Read an EXCERPT
I pushed on the heavy wood door hanging awkwardly on its hinges, creaking back and forth as if drawn in and out by some great beast inside the cottage. Like the first time I’d been there, it was dark and dingy inside, lit only by a few candles and the glowing embers of a dying fire in the hearth.
Trophy heads still covered the walls: trolls, ogres, werewolves, and more Creach all killed by the witch over her many decades avenging the death of her son, Talib. The low, flickering light of the candles cast bizarre shadows about the room, making the heads seem somehow alive. But the witch had plucked the eyes out from each mount and tied the eyelids shut with thick string, ensuring they were dead. I touched my fingers to my own eyes, imagining my head on the wall. I swallowed hard but found my throat completely dry.
“Bella of the Woods,” I called. “You and I had an agreement. I am here to honor it. I expect you will do the same.”
A scratching sound came from the right side of the chimney where the stonework came out several feet from the wall, creating a corner of dark shadow. It took me a few seconds to realize the sound was actually a low, rasping laugh.
“Honor?” the voice said. “How dare you speak that word in my house? What honor has a hunter? What honor has a Creach?”
I slowly pulled my sword from my side. Against her magic, I didn’t suppose it would do much good, but it sure made me feel a lot better to have the cold steel in my hand.
“You call me both a hunter and Creach, so you know what I am,” I said, addressing the black shadow where the witch’s voice seemed to come from. “But you made the bargain with me nonetheless.”
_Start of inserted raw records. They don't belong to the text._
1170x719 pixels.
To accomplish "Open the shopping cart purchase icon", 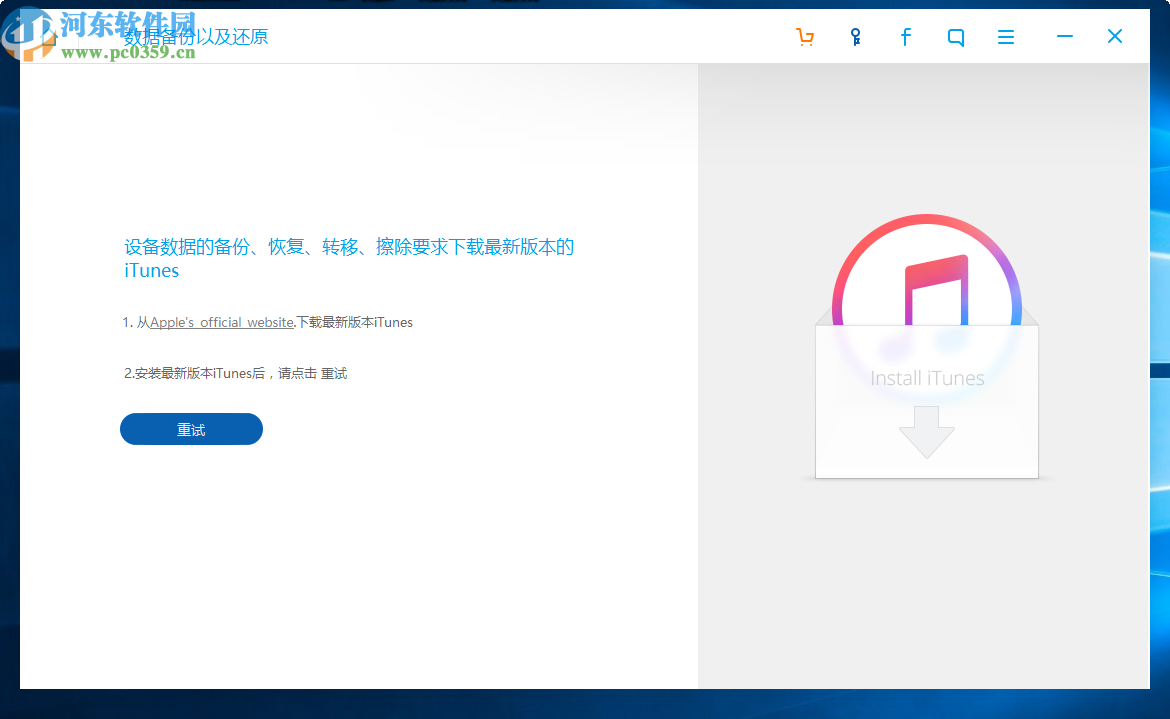I will [x=805, y=36].
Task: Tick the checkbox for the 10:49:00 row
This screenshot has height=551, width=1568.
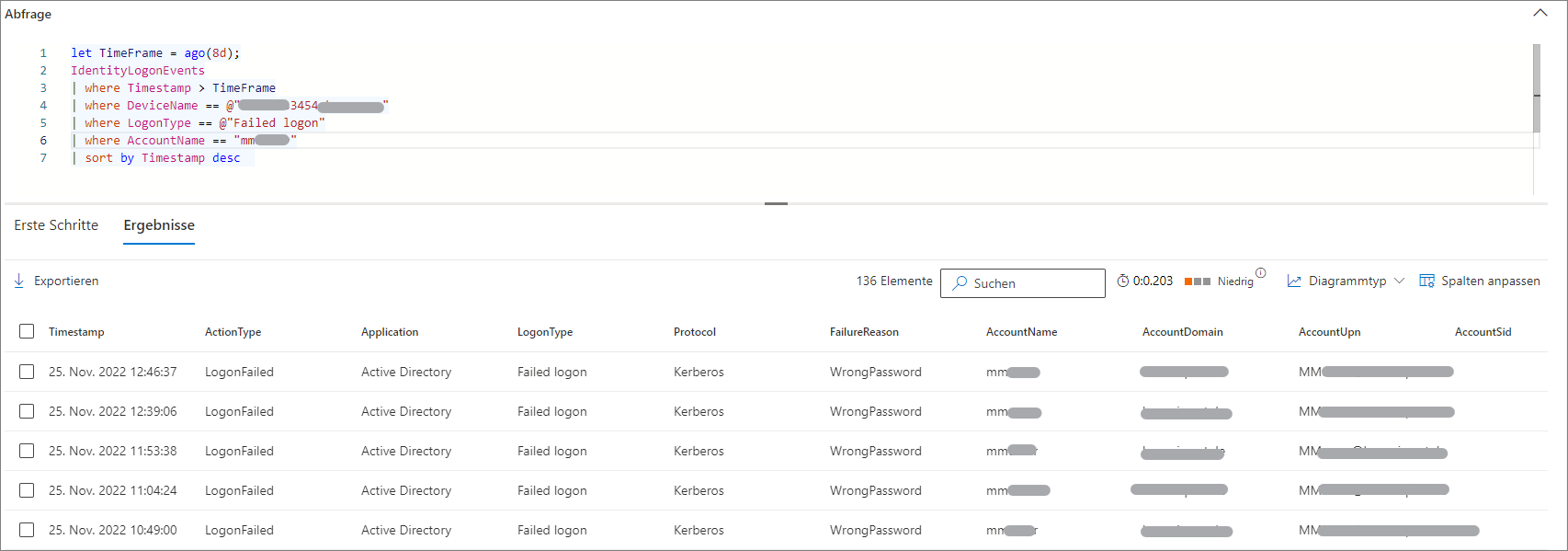Action: point(27,530)
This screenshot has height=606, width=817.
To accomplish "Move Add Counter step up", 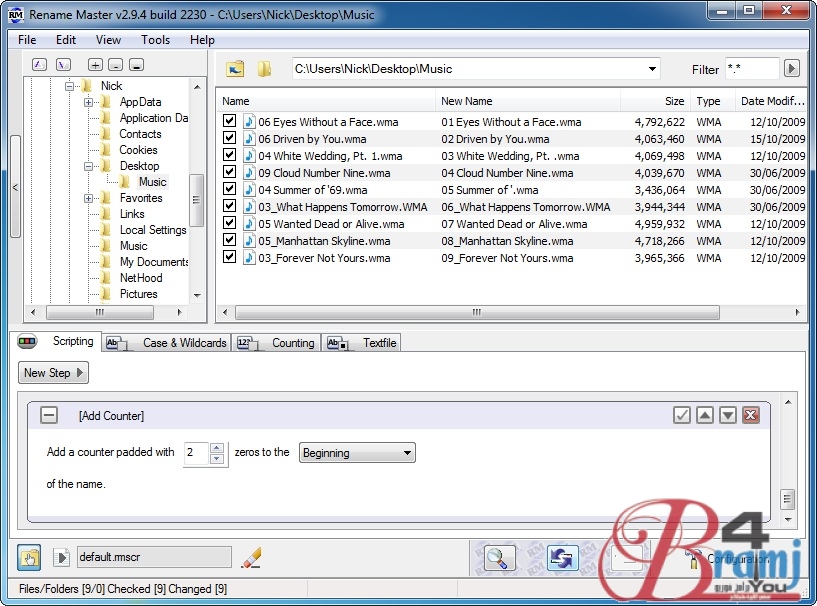I will (x=706, y=415).
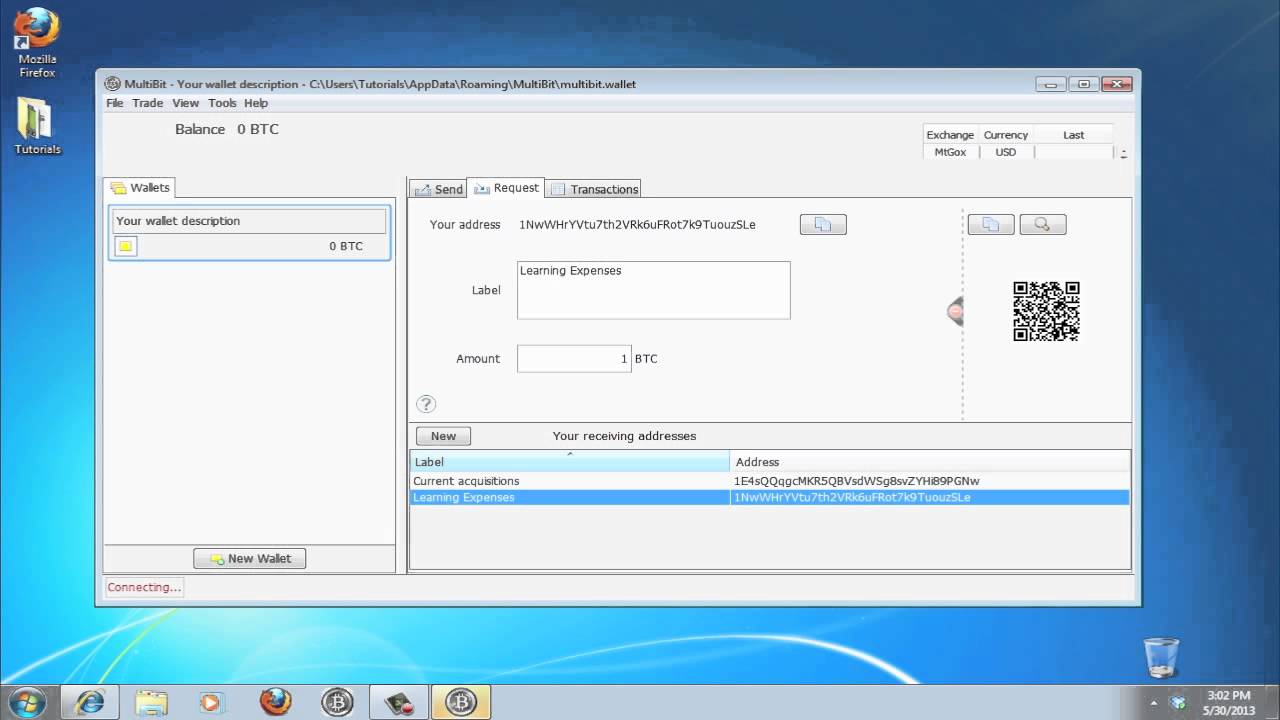Copy the QR code image
Image resolution: width=1280 pixels, height=720 pixels.
[x=990, y=225]
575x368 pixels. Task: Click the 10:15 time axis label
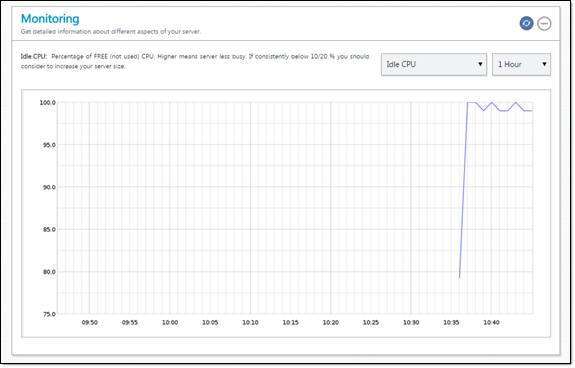290,323
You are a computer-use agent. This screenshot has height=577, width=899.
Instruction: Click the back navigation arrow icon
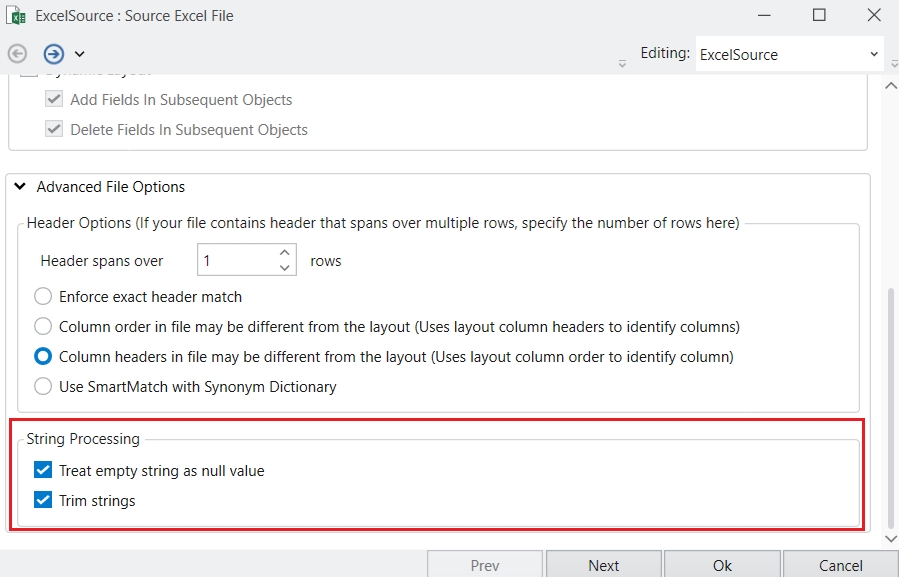click(17, 54)
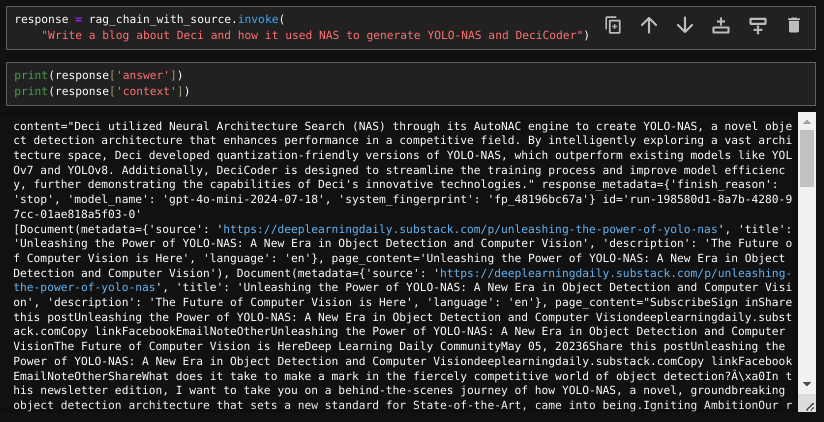This screenshot has height=422, width=824.
Task: Click the output scrollbar up arrow
Action: (807, 122)
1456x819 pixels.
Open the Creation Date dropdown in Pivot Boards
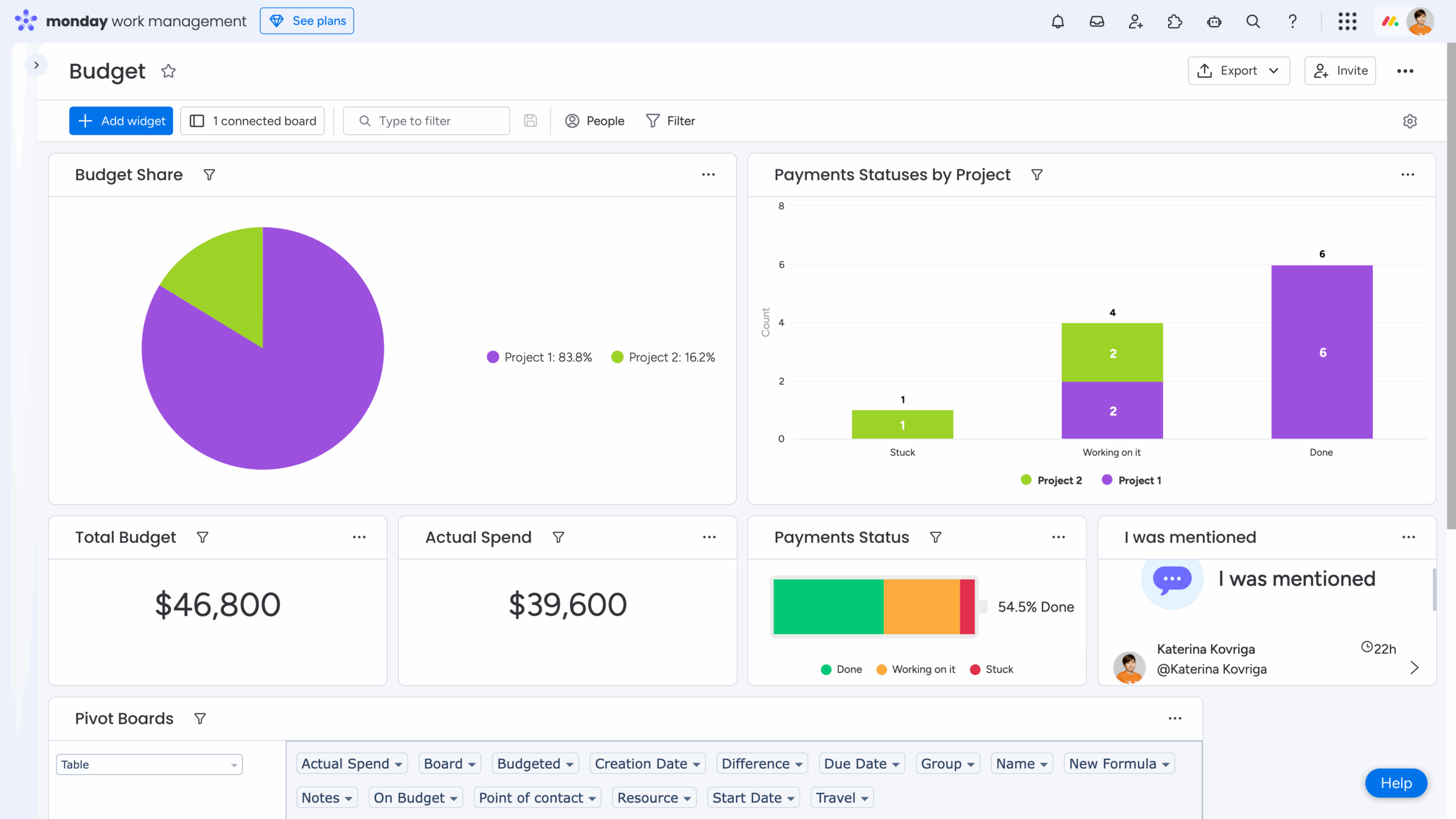[647, 763]
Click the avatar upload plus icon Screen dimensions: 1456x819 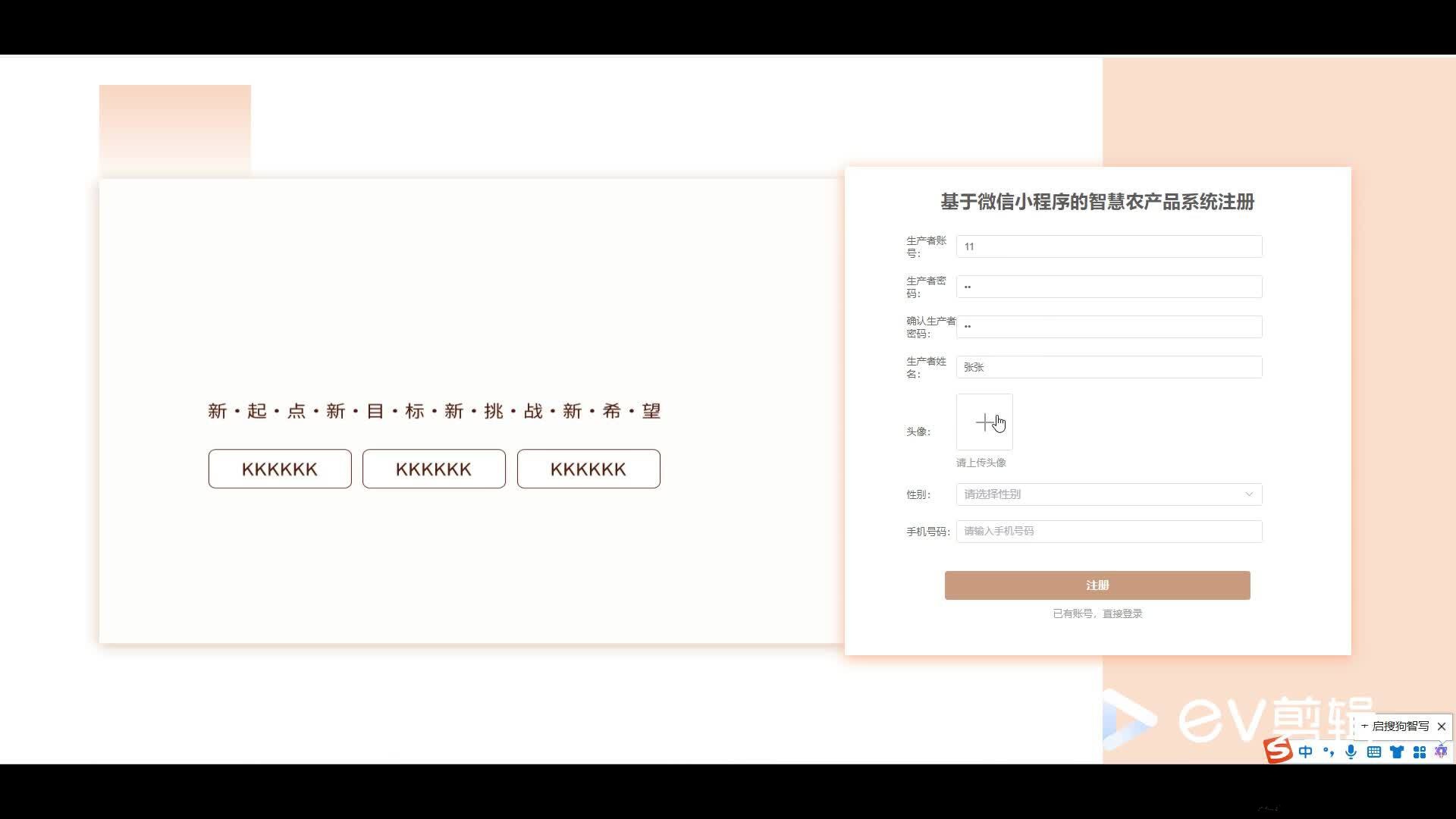[x=984, y=422]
“You come with the Jerusalem Stone from the Demon Lord himself?” the witch asked.
I reached into my front pocket and pulled out the smooth stone, so plain that it could have been any stone on the edge of a road or under the flowing waters of a mountain stream. Yet so many had fought and died over the centuries to possess the five of them. My own ancestor, Jacques de Molay, the last Grand Master of the Knights Templar, had been the last monster hunter to hold all five – and he had been burned at the stake as a heretic by those who wanted the Stones to themselves.
“Where’s the other?” the witch said.
“You have it,” I replied.
“No, you said you would return here with two stones.” A shadow moved from the black hole next to the chimney, somehow darker than what was around her. The witch’s voice rose higher, laced with bitter anger. “One from the Lord of the Demons and the other from the Lord of the Vampires. You promised to bring two.”
“I didn’t have –”
“YOU PROMISED!” she shouted, the inside of the cottage whipping up in a whirlwind all around me. Debris flew through the air. Dust shook from the collapsed part of the roof, and the walls creaked as if bending to the will of a great storm. The wind kicked up flames from the embers in the fireplace. The log roared to life, casting light on the witch now standing in front of me.
Gone was the young, beautiful woman who had faced me only two weeks earlier. Her hair, which had been so long that it dragged on the floor, was gone. Cuts and scabs crossed her scalp as if a knife had roughly scraped off her hair. Her face looked pinched, lips pressed together tight, cheeks caved in as if she was in pain. Eyes that had burned into me before now stared at me dully, lifeless and covered with phlegm.
“What happened to you?” I asked, the words out of my mouth before I could stop them.